И странное чувство приходило, когда возвращался к написанному: как будто и не мое, хотя до боли знакомое, как будто и не из своей головы я выудил эти мысли, и совсем не свои образы перенес на бумагу. Создавалось впечатление, что уже потом, прочтя, я сближался с этими идеями и на их основе уже строил новые представления об истине в данный момент.
Конечно, смешно говорить о том, что написанное с самого начала было совершенным по форме и по содержанию, это возникало постепенно, с опытом, но и по мере приобретения всего необходимого, наблюдая за творческим процессом, я стал обнаруживать, что мой приобретенный опыт и мастерство как бы и не являются соучастниками творческого процесса, что в высшие моменты вдохновения все личное спадает со стиха, как шелуха, и я просто подключаюсь к какому-то нечто, которое уже содержит в себе необходимую форму, и просто выявляю ее. И чем меньше личного оставалось, тем точнее и совершеннее совершалось проявление незримого. Было впечатление, что я становлюсь на время приемником, воспринимающим и записывающим устройством, и как раз в начале творческого пути, когда подстройка была несовершенна, стихи оказывались с максимальной личностной окраской, а их несовершенство было моим несовершенством.
В дальнейшем это чувство обострилось, и кода я писал философские эссе, то уже не ломал голову, о чем буду писать, просто, когда ощущал, что тема подошла, информационный пласт спустился и я как бы вошел в него, брался за перо, испытывая перед этим страх и недоумение: что же буду писать, если нет в данный момент ни мыслей, ни образов? Но преодолевалась первая строка, образ шел за образом, мысль за мыслью текли ровным потоком я сидел с абсолютно пустой головой, переписывая то, что передо мной разворачивалось, то, что не раскрывая всего, показывало только очередную фразу но, как только отрывался от бумаги вновь пустота и недоумение: как же так все это написалось?!

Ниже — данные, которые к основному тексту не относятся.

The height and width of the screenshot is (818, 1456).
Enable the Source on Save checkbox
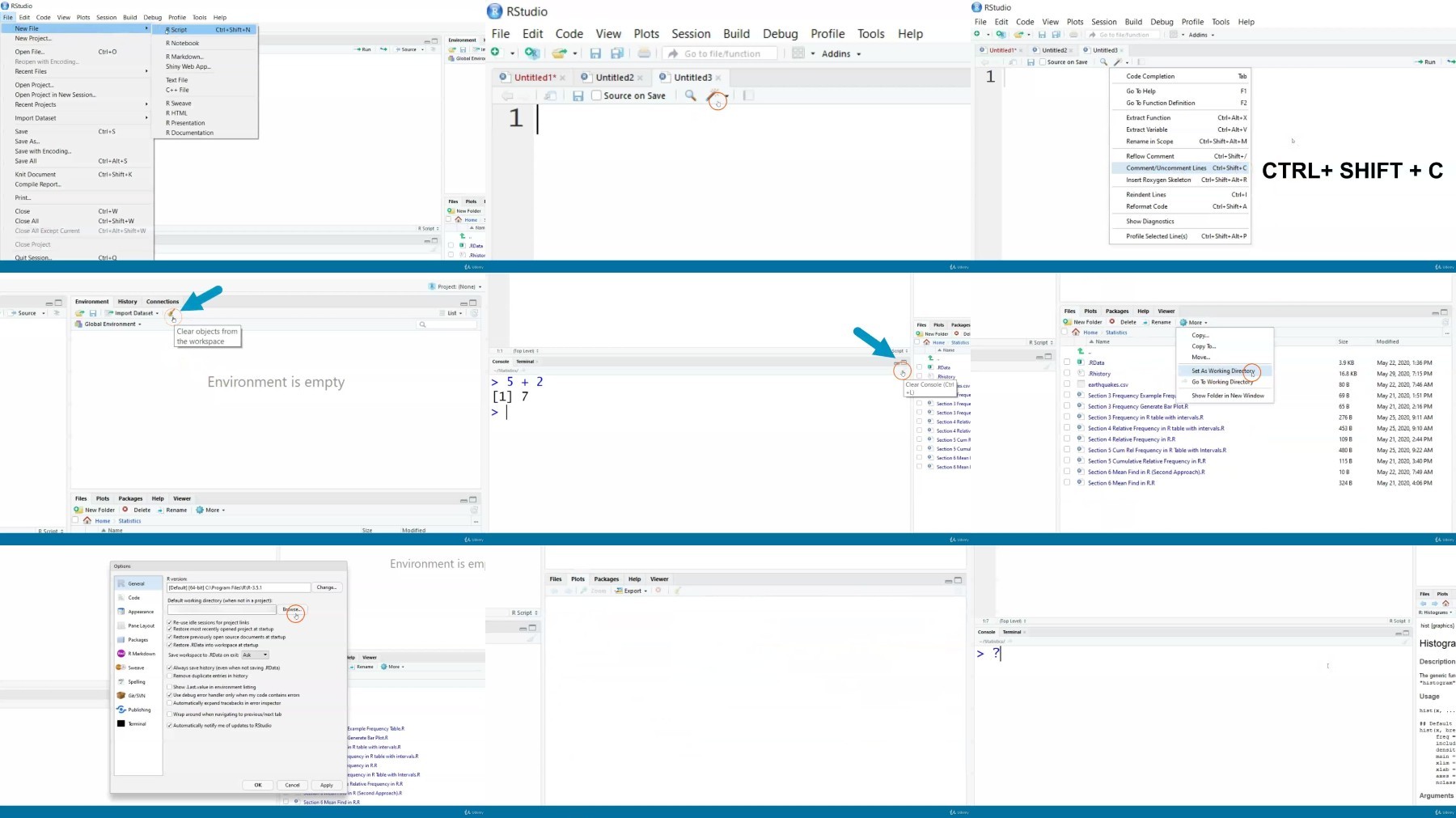596,95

И еще одно явление творческого процесса. Уже гораздо позже иногда происходило следующее: перед сознанием возникал смутный образ, который как бы олицетворял произведение в целом, как сложное чувство, но требовал для внешнего выражения расшифровки. Он приходил как-то извне, его мне показывали, а когда я пытался его более детально рассмотреть, то он, как целостность, исчезал, показывалась его какая-то одна грань (как при подробном разглядывании сложной картины. Эта грань иногда позволяла что-то написать и со временем мыслеораз. Не имеющий ни названия, ни конкретной формы, ни ассоциации с чем-то знакомым, преобразовывался в нечто конкретное, написанное. Он терял свою первозданность, но конкретизировался и впоследствии уже не мучал своей непонятностью и невозможностью найти аналог.